Para Nogueira, que defende o instituto da delação premiada, a desistência de Cid no meio do processo de colaboração não colocaria somente a liberdade provisória dele em xeque. “Se ele decide por não seguir com esse acordo, ele teria um julgamento justo e imparcial?”, questiona.

Para a defesa de Bolsonaro, a delação tem que ser anulada porque todo o processo é “viciado”.

Os advogados do ex-presidente dizem que o acordo foi feito sob coerção e ameaça, inclusive contra os parentes de Cid – seu pai, o general da reserva Mauro Lourena Cid, sua filha maior de idade e sua esposa.

Isso porque antes de interrogar Mauro Cid, Moraes alertou que a família do militar poderia ser envolvida nas investigações em uma eventual quebra do acordo de colaboração.

Mauricio Dieter também acredita que o militar foi pressionado pelo ministro.
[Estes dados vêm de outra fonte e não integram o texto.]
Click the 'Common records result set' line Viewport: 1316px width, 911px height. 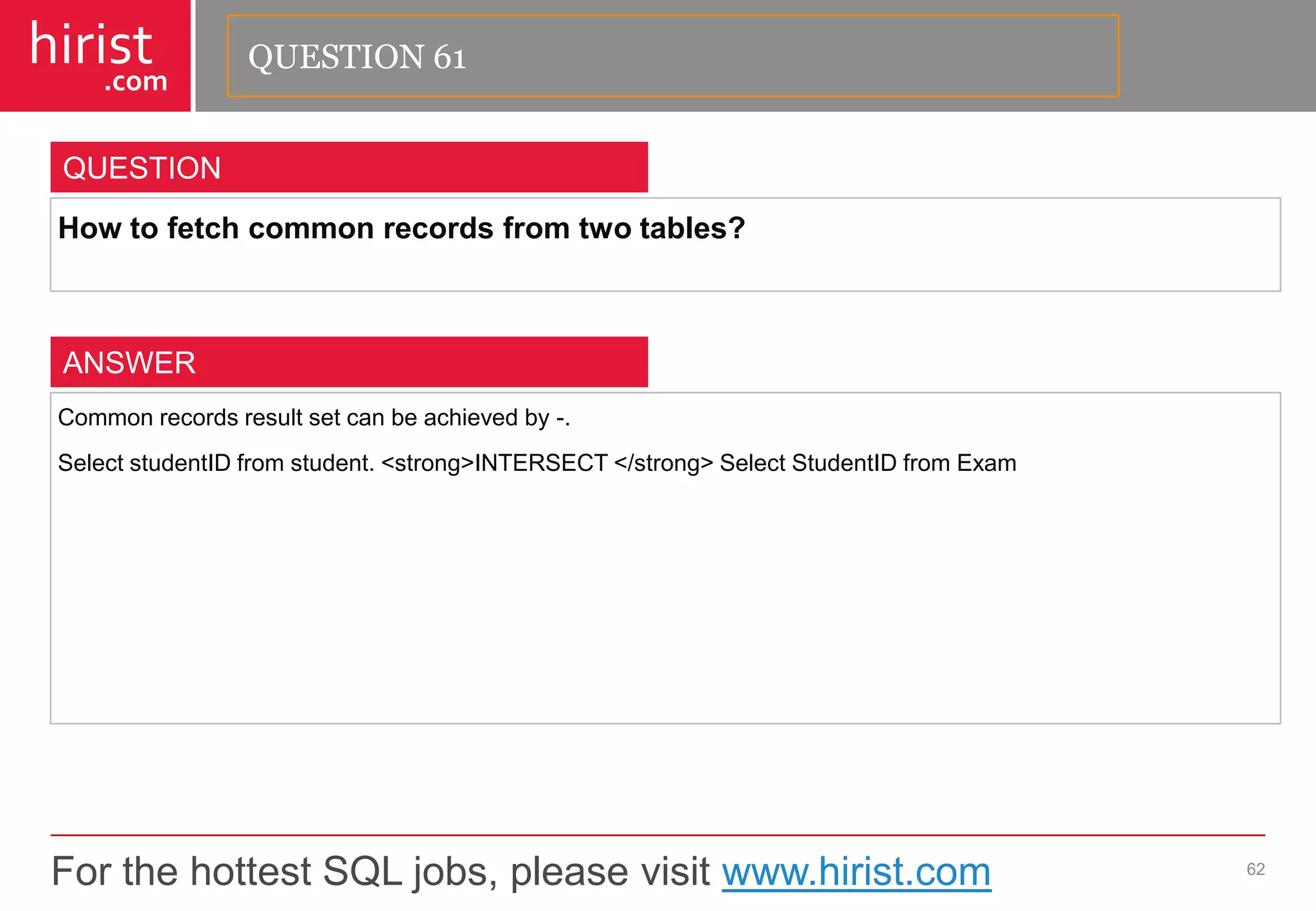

O jurista explica que, teoricamente, a delação pode ser o “fio condutor” de uma denúncia. “É a narrativa que amarra as evidências, costura um sentido para as conversas [entre os denunciados]”, diz.

Mas, tanto na Lava Jato, quanto agora, Dieter defende que a colaboração foi utilizada como ponto de partida e não como parte da apuração da investigação.

“A delação como ponto de partida de casos complexos como esse já se provou um instrumento deficiente”, afirma. “As delações sempre são o que a acusação quer ouvir e raramente são a expressão da verdade.”

Devido ao que juristas apontam como brechas nas leis que instituem a colaboração premiada – especialmente a Lei das Organizações Criminosas e a Lei Anticorrupção – Streck defende uma regulamentação da delação premiada.

Ele lembra que o PT entrou com uma ação no Supremo em 2021 para regulamentar a delação premiada (ADPF 919), mas até o momento ela não foi julgada.